◆ **TO DO**: Your output should be the lines from the one containing "Where should I click to: Open" through the last line below, both ends included, exactly as written and free of pictures.

DATA PROVIDED Block Start

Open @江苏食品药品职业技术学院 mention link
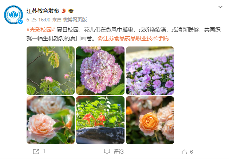Image resolution: width=229 pixels, height=159 pixels. 133,38
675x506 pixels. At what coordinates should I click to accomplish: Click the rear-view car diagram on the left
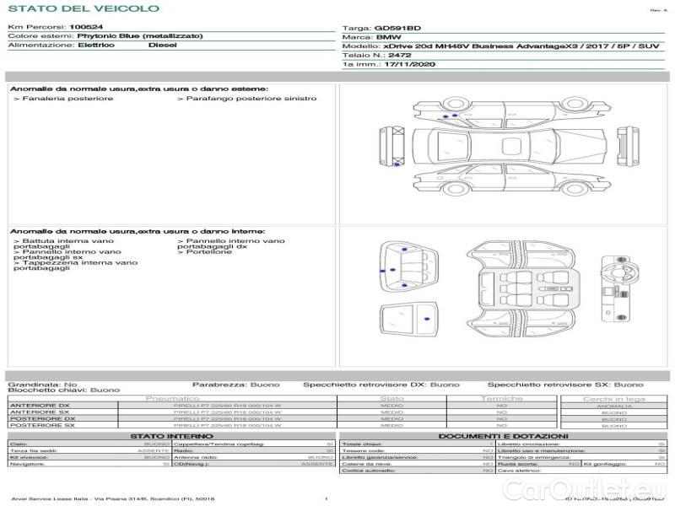click(394, 142)
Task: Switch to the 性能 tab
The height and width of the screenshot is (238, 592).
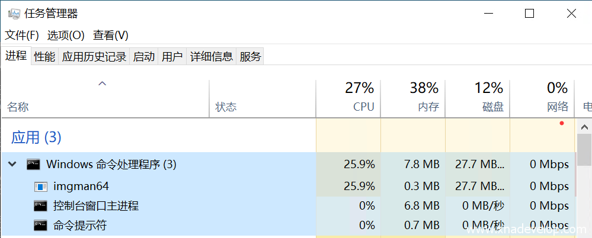Action: click(44, 57)
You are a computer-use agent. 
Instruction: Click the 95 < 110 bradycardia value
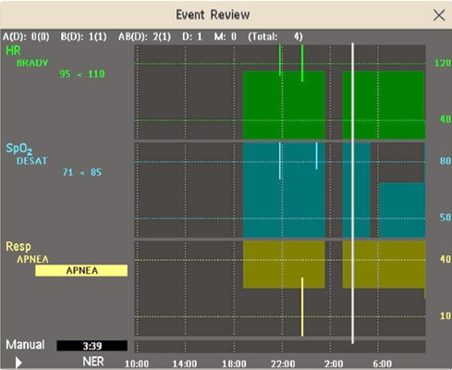[x=82, y=74]
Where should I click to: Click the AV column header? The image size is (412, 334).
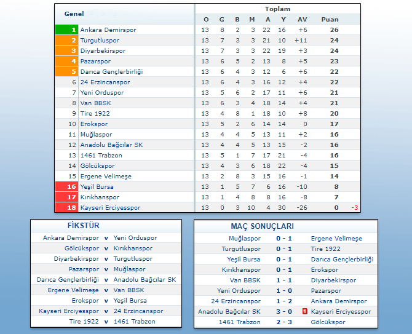tap(302, 20)
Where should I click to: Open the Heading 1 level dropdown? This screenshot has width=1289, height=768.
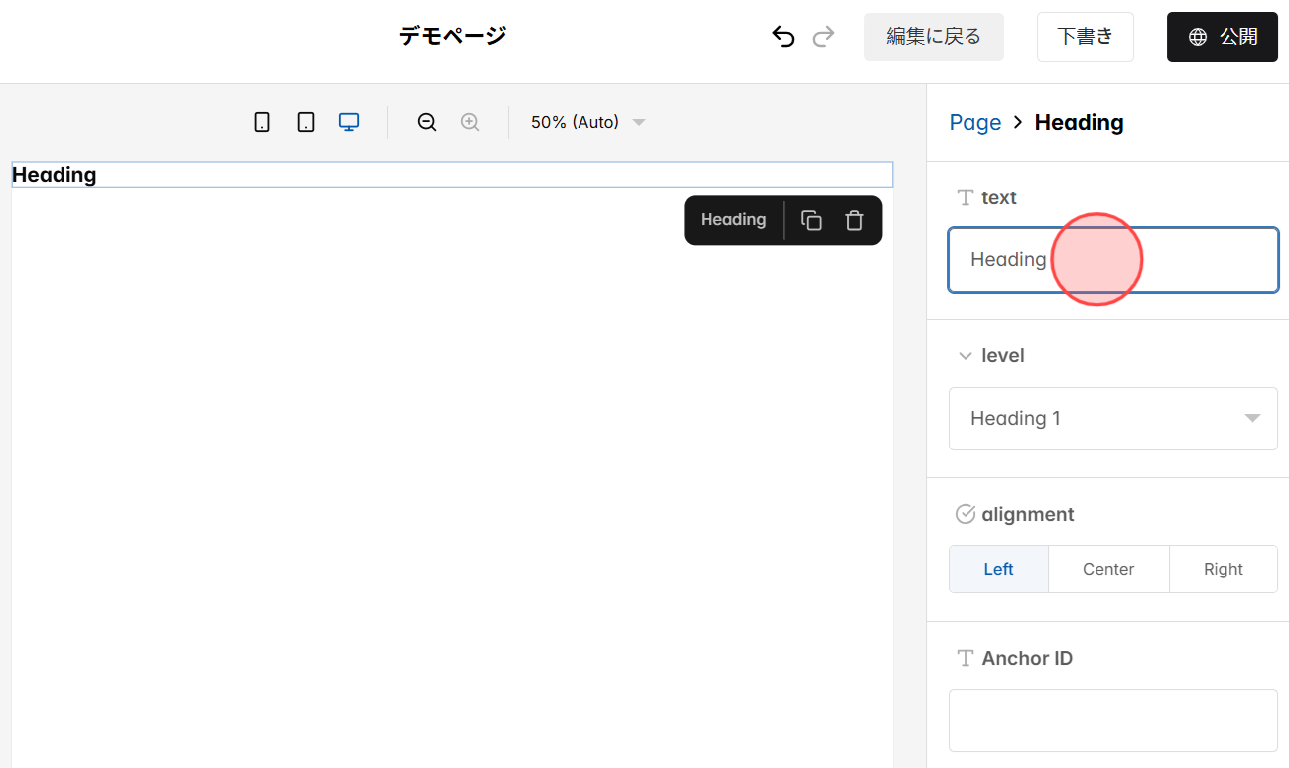[x=1112, y=418]
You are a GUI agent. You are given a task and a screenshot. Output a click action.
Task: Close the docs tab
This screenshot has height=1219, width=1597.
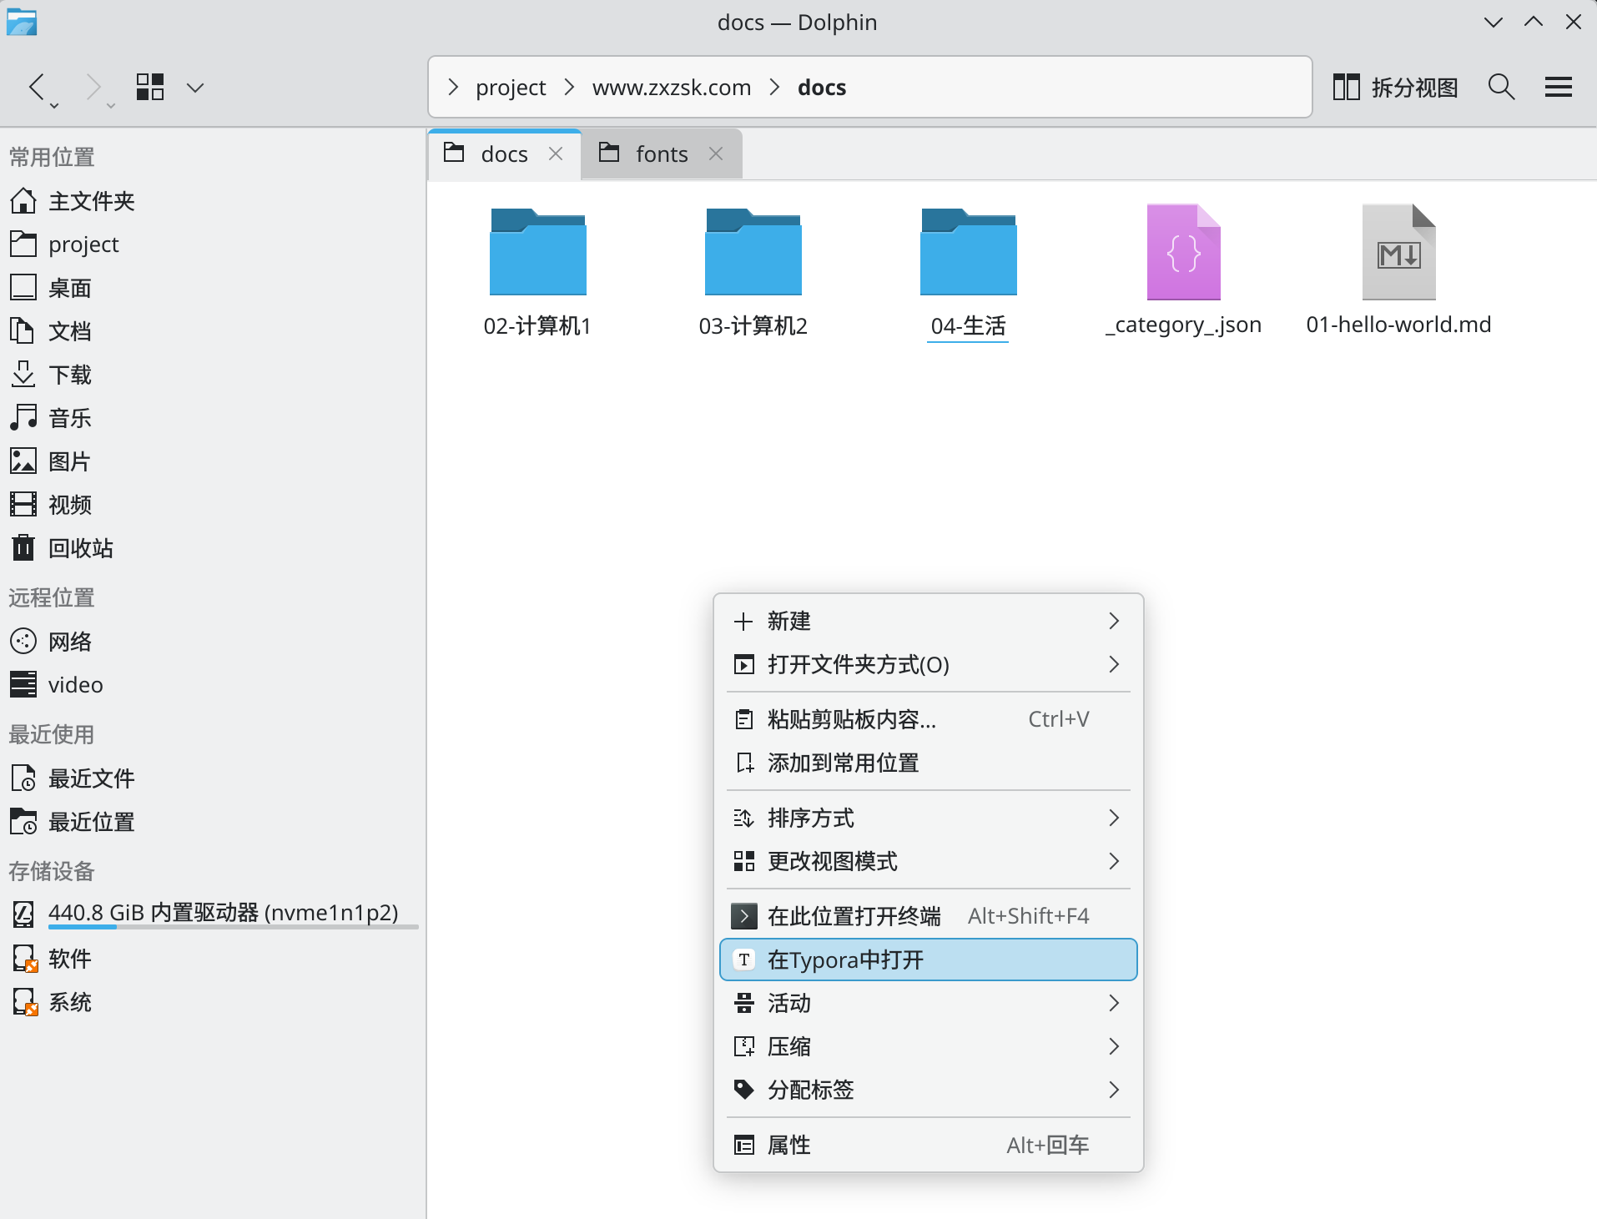pos(556,154)
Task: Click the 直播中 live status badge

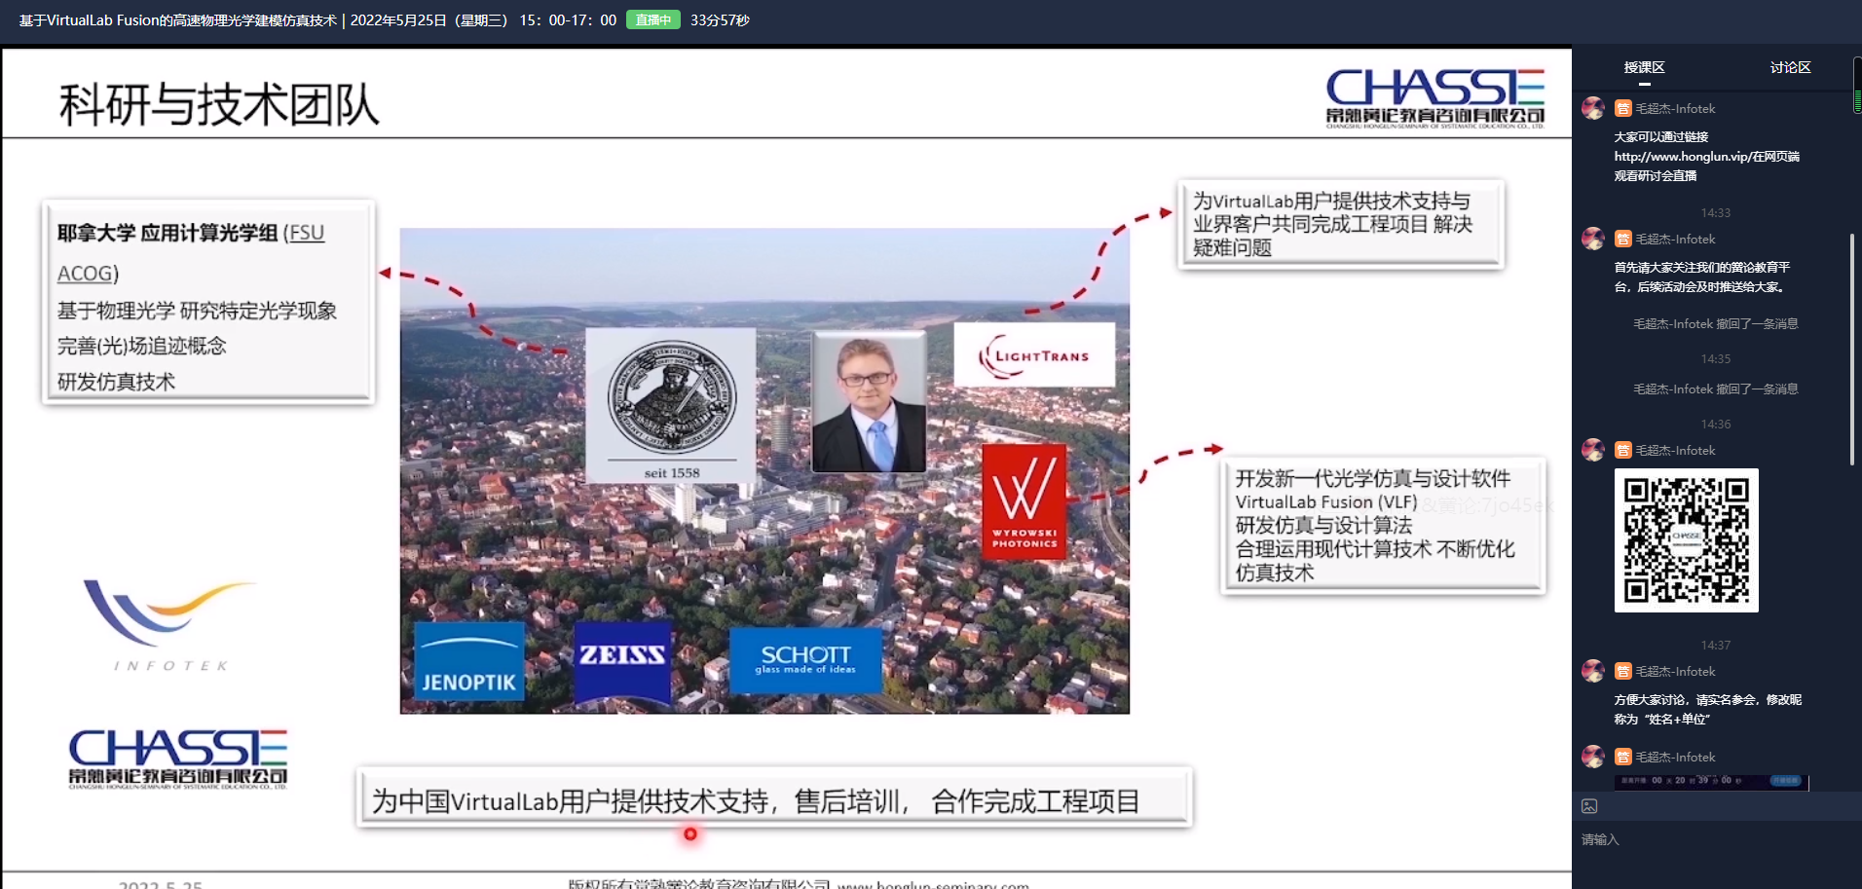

DATA PROVIDED Block End

◆ **OUTPUT BELOW**:
Where should I click to: Open the Heading 1 level dropdown? This screenshot has width=1289, height=768.
[x=1112, y=418]
You are a GUI agent. You are given a task and a screenshot. Output a click action.
Task: Close the docs tab
This screenshot has height=1219, width=1597.
pos(556,154)
Task: Click the 直播中 live status badge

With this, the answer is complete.